Restate the records in their entirety, word for word.

*DATA SHOWN*:
*** Begin section ***
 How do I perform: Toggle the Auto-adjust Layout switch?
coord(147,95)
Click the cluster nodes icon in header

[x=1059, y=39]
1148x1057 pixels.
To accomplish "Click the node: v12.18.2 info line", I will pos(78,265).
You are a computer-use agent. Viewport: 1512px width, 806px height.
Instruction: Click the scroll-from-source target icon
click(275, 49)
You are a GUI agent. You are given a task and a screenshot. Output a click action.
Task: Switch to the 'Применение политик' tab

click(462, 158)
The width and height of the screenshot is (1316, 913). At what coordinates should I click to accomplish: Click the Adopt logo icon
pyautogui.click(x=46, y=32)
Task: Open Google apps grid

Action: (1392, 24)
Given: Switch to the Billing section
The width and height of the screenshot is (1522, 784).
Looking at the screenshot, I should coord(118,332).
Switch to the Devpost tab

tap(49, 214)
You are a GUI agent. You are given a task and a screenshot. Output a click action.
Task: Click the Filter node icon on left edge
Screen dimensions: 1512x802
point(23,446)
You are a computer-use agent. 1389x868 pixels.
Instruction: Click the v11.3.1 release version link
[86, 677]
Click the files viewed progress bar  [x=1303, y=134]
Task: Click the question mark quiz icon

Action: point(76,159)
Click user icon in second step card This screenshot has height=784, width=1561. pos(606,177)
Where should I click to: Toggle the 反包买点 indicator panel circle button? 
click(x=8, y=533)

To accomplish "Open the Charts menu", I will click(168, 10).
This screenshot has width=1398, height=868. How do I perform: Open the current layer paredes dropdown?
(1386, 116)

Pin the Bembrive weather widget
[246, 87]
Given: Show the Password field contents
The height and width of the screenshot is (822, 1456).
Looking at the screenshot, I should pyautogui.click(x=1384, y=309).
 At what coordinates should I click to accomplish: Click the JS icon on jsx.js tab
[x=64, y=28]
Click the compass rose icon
*** End section ***
*OUTPUT OF THE EXERCISE*:
 How do I perform: Toggle the Auto-adjust Layout switch?
coord(147,95)
Click the cluster nodes icon in header

[x=1059, y=39]
1148x1057 pixels.
To accomplish "Click the node: v12.18.2 info line", I will pos(78,265).
You are a computer-use agent. Viewport: 1512px width, 806px height.
Instruction: Click the scroll-from-source target icon
click(275, 49)
You are a GUI agent. You are given a task and a screenshot. Output a click action.
Task: Switch to the 'Применение политик' tab

click(462, 158)
The width and height of the screenshot is (1316, 913). At what coordinates should I click to accomplish: Click the Adopt logo icon
pyautogui.click(x=46, y=32)
Task: Open Google apps grid

Action: (1392, 24)
Given: Switch to the Billing section
The width and height of the screenshot is (1522, 784).
Looking at the screenshot, I should coord(118,332).
Switch to the Devpost tab

tap(49, 214)
You are a GUI agent. You are given a task and a screenshot. Output a click action.
Task: Click the Filter node icon on left edge
Screen dimensions: 1512x802
point(23,446)
You are a computer-use agent. 1389x868 pixels.
Instruction: Click the v11.3.1 release version link
[86, 677]
Click the files viewed progress bar  [x=1303, y=134]
Task: Click the question mark quiz icon

Action: point(76,159)
Click user icon in second step card This screenshot has height=784, width=1561. pos(606,177)
Where should I click to: Toggle the 反包买点 indicator panel circle button? 
click(x=8, y=533)

To accomplish "Open the Charts menu", I will click(168, 10).
This screenshot has width=1398, height=868. How do I perform: Open the current layer paredes dropdown?
(1386, 116)

Pin the Bembrive weather widget
[246, 87]
Given: Show the Password field contents
The height and width of the screenshot is (822, 1456).
Looking at the screenshot, I should pyautogui.click(x=1384, y=309).
 At what coordinates should I click to accomplish: Click the JS icon on jsx.js tab
[x=64, y=28]
Click the compass rose icon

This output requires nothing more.